La questione centrale dell'inchiesta rimane l'operazione messa in piedi per l'acquisto di Antonveneta, e ruota intorno a reati quali l'ostacolo alla vigilanza e il falso in prospetto (a cui per qualcuno si aggiunge il reato di manipolazione in bilancio). Reati gravi per una banca, ma non si parlava di appropriazione indebita e truffa né per Mussari né per Vigni. Per la stessa procura di Siena, insomma, non ci sarebbero per ora tracce di tangenti. Sotto la lente degli inquirenti non ci sarebbe nemmeno il prezzo, molto alto, pagato per Antonveneta: 9,3 miliardi sarebbe per gli stessi procuratori un prezzo coerente, per quanto elevato, con quanto pagato all'epoca per altre banche, in Italia e in Europa. Nel dossier della procura di Siena non si parla nemmeno di plusvalenze: il valore di partenza di Antonveneta, pari a 6,3 miliardi, fu attribuito dal Santander, Fortis e Royal bank of Scontland all'indomani della scalata su Abn Amro, per un'operazione finanziaria del valore di 71 miliardi complessivi.

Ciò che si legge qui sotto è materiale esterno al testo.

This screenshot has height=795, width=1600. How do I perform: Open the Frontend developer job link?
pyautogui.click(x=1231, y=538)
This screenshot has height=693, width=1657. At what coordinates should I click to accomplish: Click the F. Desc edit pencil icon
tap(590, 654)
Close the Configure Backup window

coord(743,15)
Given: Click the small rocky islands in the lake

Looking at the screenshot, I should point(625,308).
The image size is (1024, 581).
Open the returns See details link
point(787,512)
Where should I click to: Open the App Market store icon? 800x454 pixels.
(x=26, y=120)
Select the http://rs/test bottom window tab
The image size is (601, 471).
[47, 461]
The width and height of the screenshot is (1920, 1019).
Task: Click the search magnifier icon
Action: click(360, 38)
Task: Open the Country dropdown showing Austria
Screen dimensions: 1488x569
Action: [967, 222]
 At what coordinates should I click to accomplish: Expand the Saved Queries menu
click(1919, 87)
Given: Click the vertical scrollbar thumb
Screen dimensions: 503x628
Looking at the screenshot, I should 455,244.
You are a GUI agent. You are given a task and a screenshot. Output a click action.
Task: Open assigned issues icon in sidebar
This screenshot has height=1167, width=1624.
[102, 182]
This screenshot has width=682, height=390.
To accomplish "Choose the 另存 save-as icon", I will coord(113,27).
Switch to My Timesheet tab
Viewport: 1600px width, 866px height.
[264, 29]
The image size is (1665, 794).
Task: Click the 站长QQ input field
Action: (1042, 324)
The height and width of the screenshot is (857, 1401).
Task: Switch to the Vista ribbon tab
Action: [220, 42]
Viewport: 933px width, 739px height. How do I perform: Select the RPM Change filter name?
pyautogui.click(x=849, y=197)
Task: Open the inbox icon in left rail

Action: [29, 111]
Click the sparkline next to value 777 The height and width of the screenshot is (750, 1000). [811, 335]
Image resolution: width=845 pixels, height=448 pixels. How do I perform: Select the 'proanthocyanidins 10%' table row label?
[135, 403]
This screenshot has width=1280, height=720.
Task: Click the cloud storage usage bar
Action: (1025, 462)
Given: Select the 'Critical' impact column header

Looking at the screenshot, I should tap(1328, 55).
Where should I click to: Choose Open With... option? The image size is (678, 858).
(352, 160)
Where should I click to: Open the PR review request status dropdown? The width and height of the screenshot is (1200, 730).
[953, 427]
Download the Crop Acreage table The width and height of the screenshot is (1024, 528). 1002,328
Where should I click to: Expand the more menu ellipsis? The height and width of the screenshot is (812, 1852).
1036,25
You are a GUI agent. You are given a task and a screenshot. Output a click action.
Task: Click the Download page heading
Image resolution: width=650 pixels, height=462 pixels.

Per quanto riguarda invece il filone sulla finanza strutturata con Nomura e Deutsche bank e sul contratto di collegamento tenuto nascosto in una cassaforte per nascondere le perdite dei derivati, il nuovo board di Mps ha appena avviato un'azione di responsabilità nei confronti delle due banche straniere, chiedendo danni per 1,2 miliardi (770 milioni a Nomura e 500 a Deutsche Bank) e agli ex vertici bancari. Inoltre, sempre relativamente al filone sui derivati, si parla di un'associazione a delinquere messa in piedi da un gruppo di manager interni ed esterni alla banca, tra cui l'ex responsabile della Finanza Gian Luca Baldassarri (in custodia cautelare in carcere), a cui sono stati in tutto sequestrati 46 milioni tra somme e titoli. In questo caso si parla di manager infedeli e Mps è vittima, e non è escluso che si costituisca parte civile.